Activity: In the entries below, the lines from the one with "Screen dimensions: 476x298" through the one with "Screen dimensions: 742x417" are to be copied exactly; both ends count.

##### Source data #####

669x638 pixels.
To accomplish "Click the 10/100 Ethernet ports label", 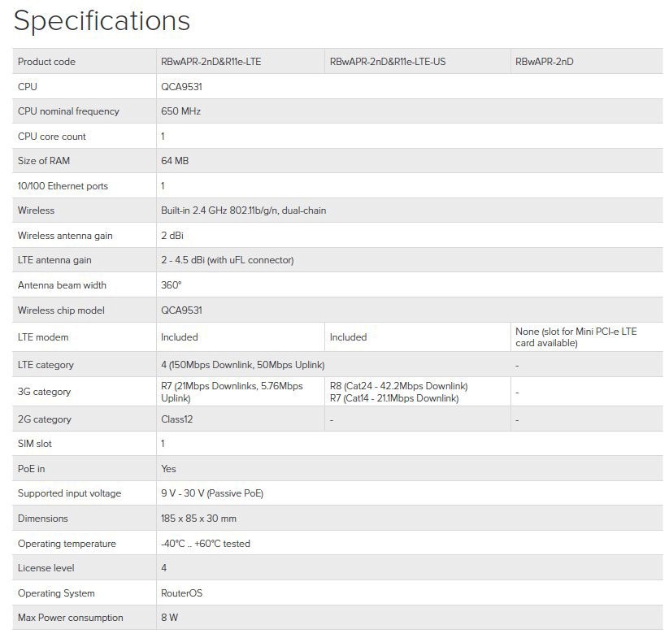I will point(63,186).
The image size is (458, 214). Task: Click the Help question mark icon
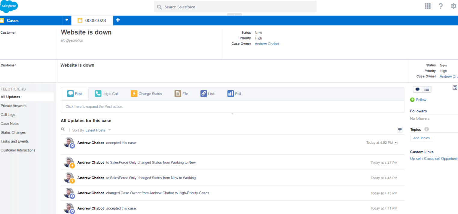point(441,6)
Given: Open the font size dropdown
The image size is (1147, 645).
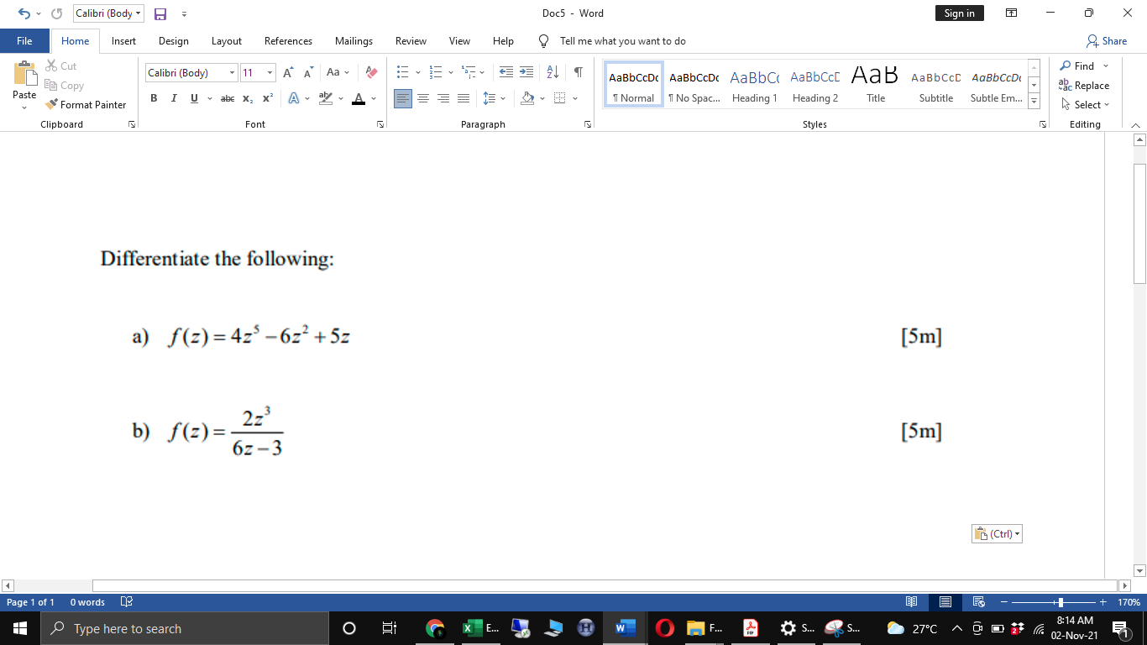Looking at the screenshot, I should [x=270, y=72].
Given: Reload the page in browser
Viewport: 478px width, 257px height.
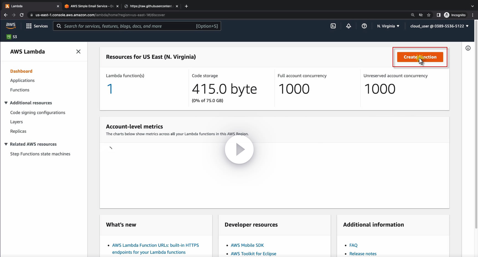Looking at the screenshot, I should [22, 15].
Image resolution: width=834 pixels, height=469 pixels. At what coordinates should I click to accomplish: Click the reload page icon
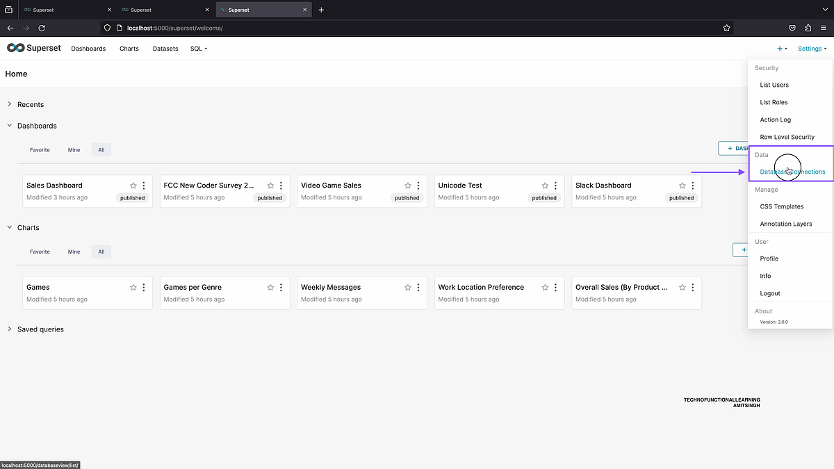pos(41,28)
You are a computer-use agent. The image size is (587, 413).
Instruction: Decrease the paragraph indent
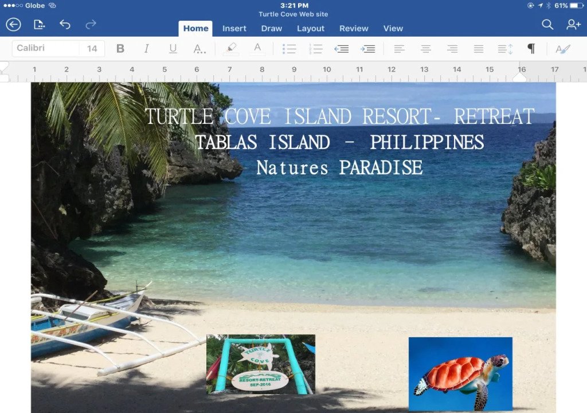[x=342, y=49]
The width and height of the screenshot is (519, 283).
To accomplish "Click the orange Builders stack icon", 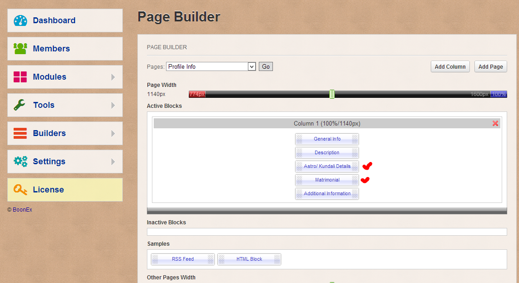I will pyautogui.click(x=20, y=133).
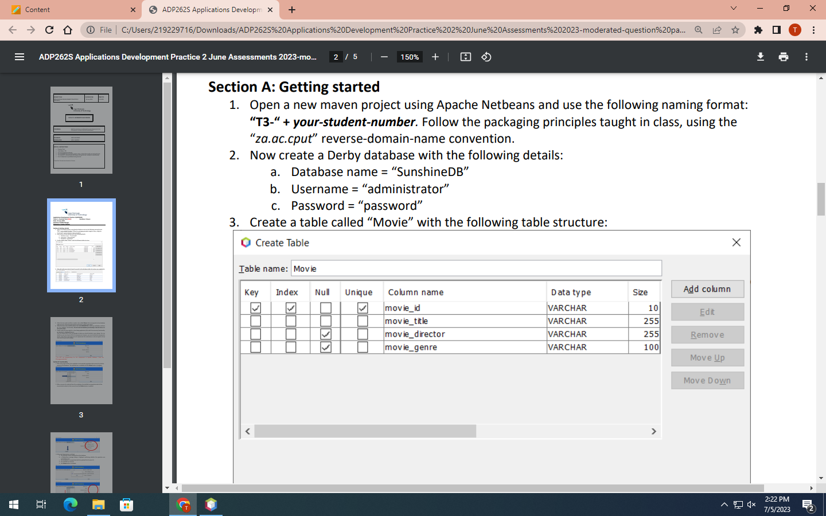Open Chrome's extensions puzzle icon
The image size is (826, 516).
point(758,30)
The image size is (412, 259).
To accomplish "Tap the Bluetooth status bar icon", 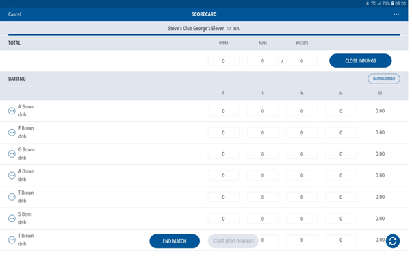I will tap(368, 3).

#####
##### Source data #####

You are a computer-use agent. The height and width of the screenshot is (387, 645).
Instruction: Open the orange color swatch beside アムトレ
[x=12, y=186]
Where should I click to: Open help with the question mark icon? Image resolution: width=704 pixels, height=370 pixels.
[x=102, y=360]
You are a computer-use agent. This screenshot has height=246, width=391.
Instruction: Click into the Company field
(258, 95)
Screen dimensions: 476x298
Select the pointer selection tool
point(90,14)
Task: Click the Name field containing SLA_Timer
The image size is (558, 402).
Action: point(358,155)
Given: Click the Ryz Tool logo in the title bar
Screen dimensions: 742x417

#####

Solution to the exercise:
Screen dimensions: 476x298
Select the pointer selection tool
point(90,14)
Task: Click the Name field containing SLA_Timer
The image size is (558, 402).
Action: point(358,155)
Given: Click the Ryz Tool logo in the title bar
Screen dimensions: 742x417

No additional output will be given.